*** Opening of DATASET ENTRIES ***
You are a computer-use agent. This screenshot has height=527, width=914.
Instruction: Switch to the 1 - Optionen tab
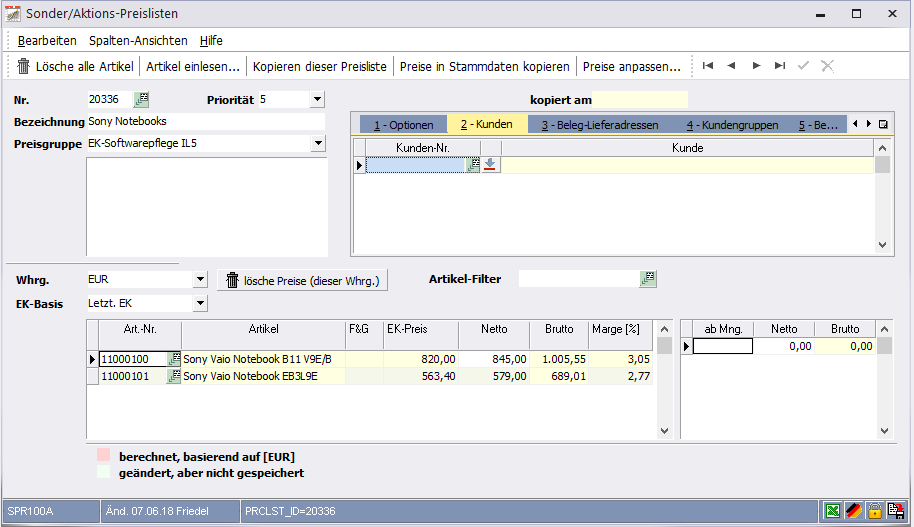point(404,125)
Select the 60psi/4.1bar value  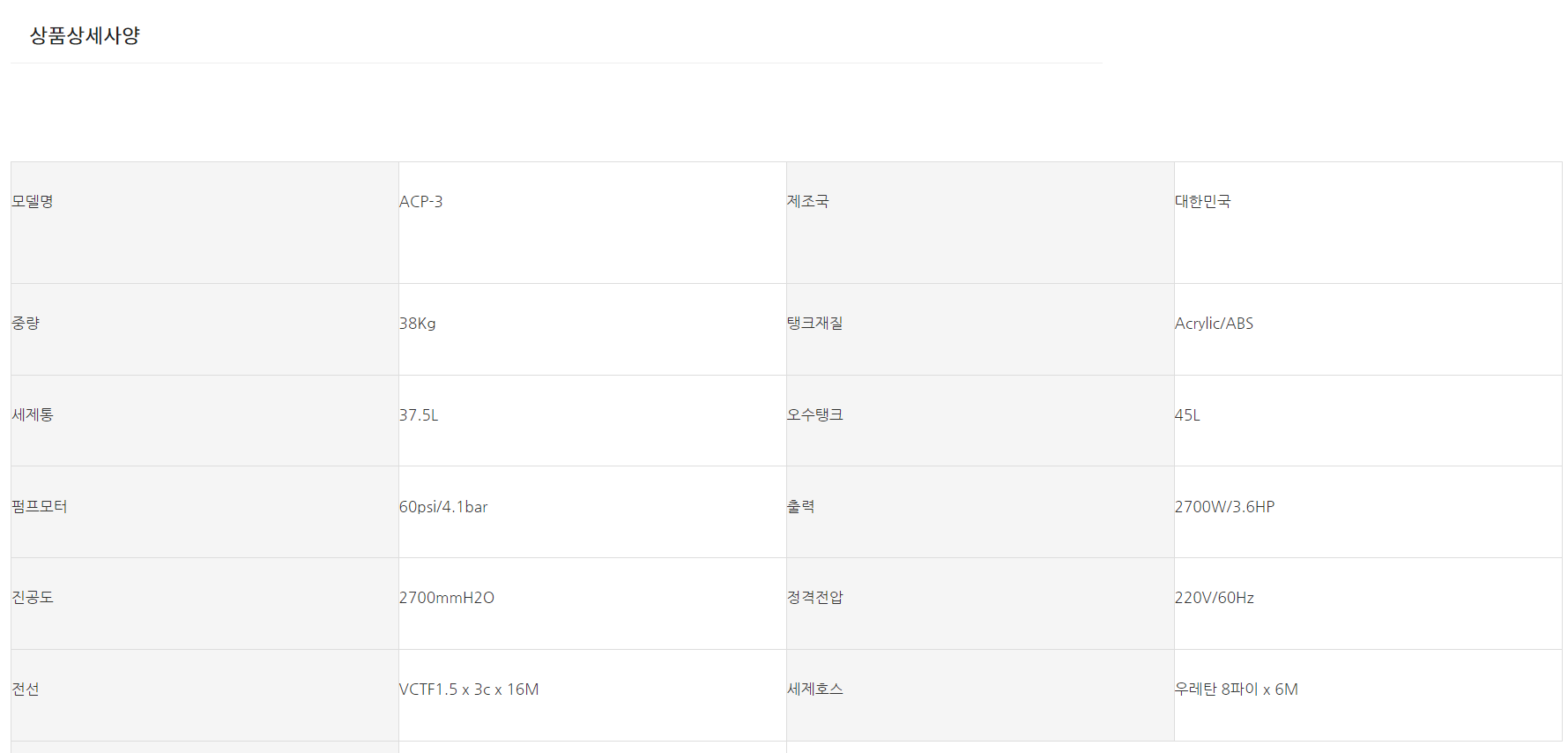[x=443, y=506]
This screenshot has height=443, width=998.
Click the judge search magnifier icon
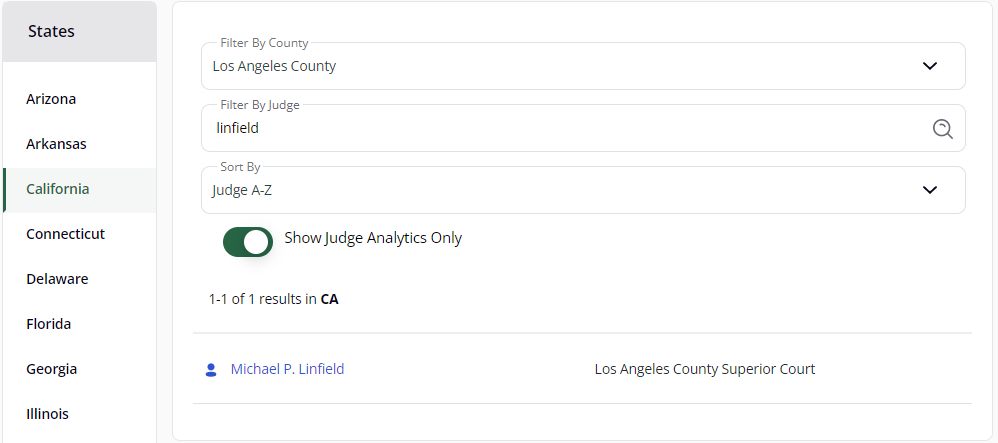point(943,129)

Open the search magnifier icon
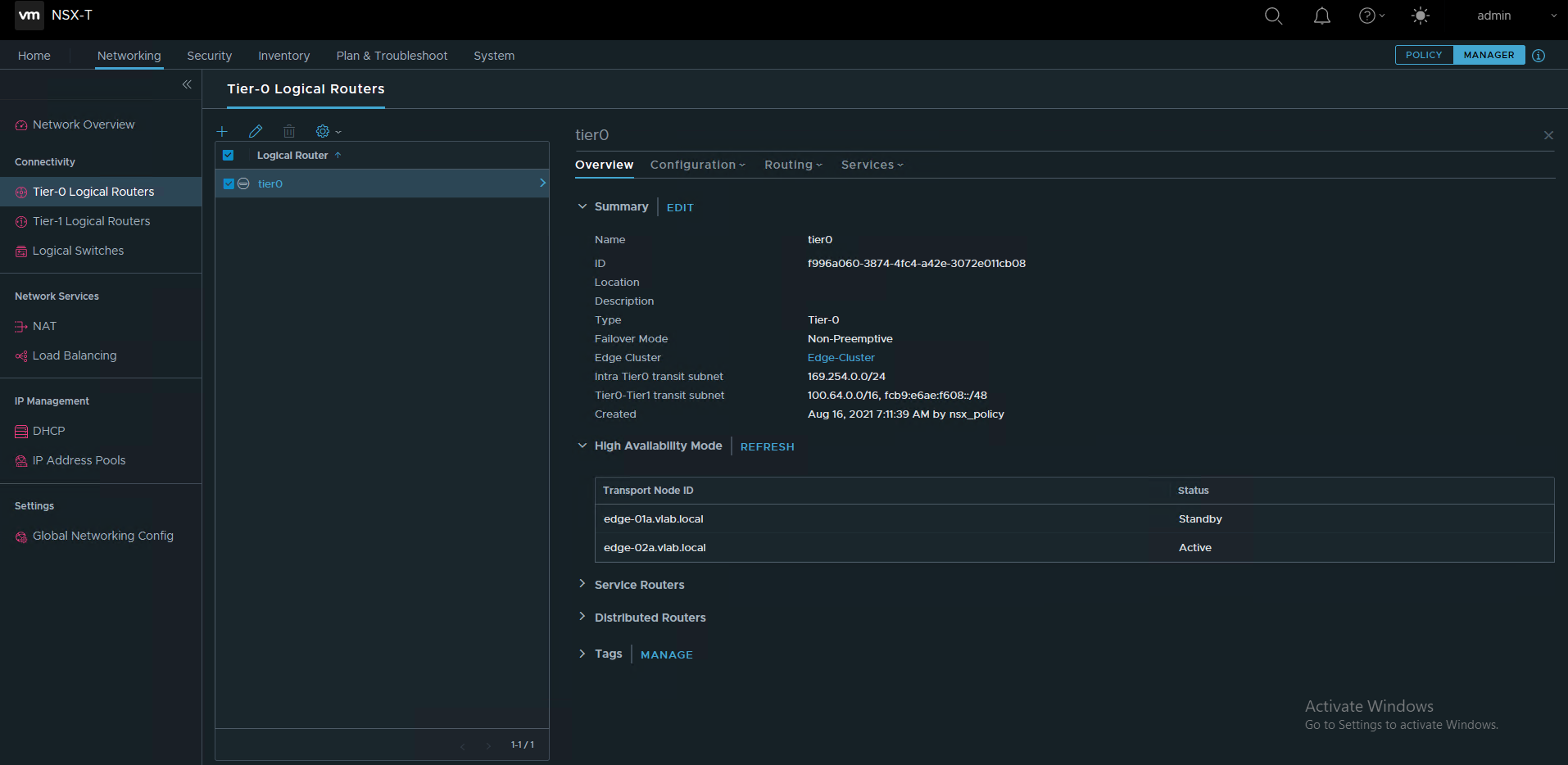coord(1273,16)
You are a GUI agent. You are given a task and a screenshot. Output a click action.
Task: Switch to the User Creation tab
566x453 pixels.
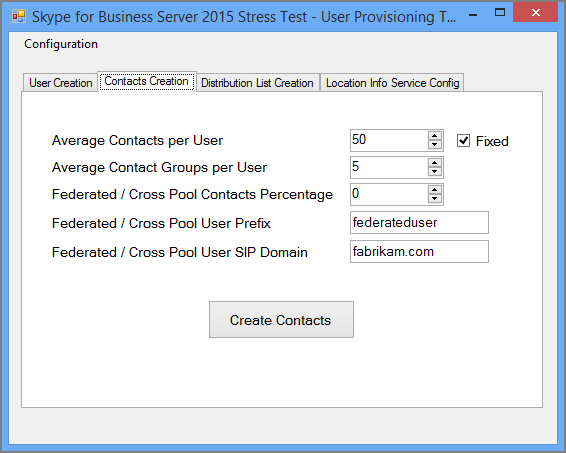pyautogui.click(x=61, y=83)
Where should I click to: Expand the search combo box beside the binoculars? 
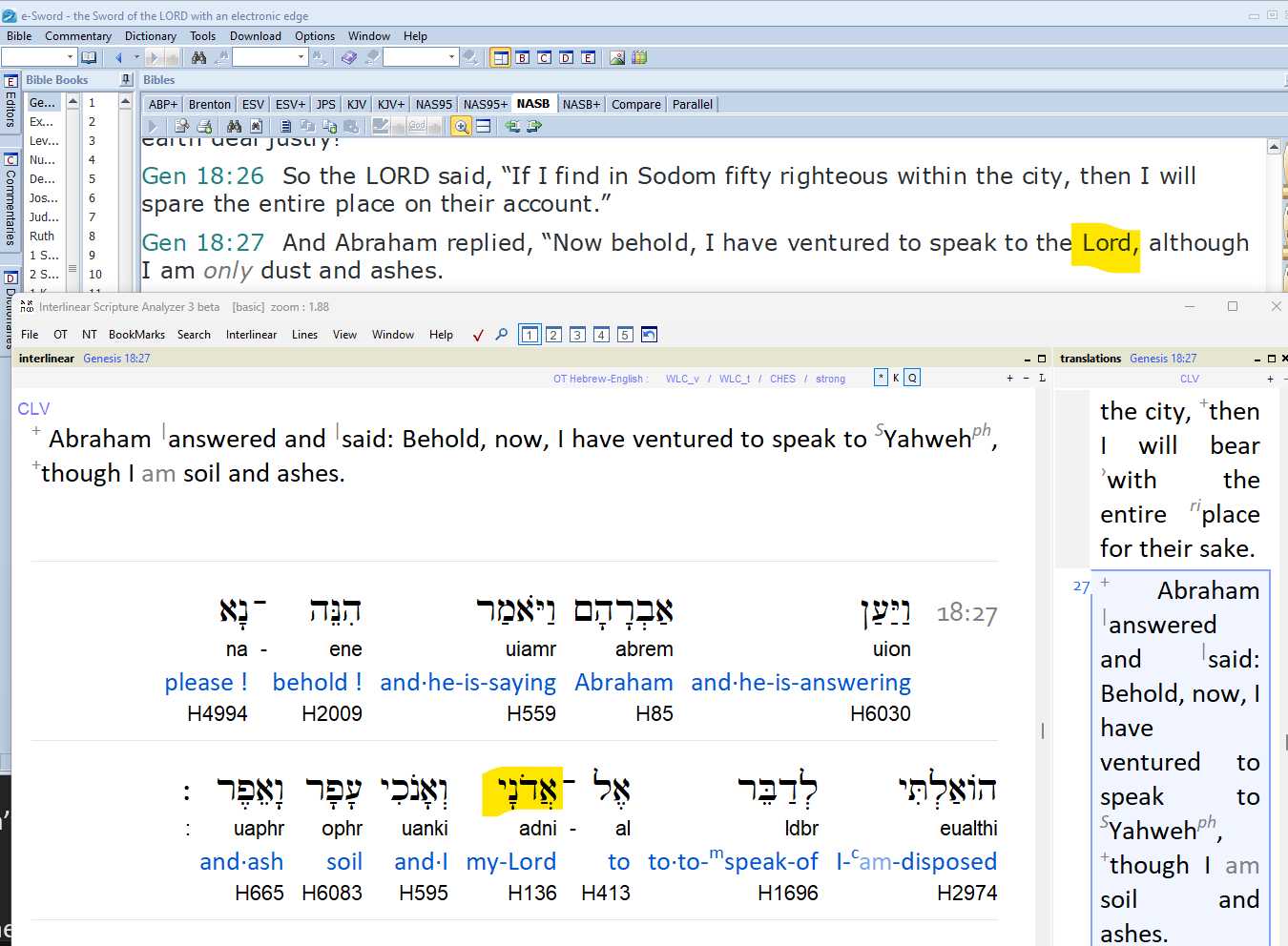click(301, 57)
*** Close of DATASET ENTRIES ***
### TASK DESCRIPTION
Go through the lines above and copy any that contain "agent".

### THE ANSWER
You are a computer-use agent. This screenshot has height=527, width=914.
You are a GUI agent. You are given a task and a screenshot. Output a click action.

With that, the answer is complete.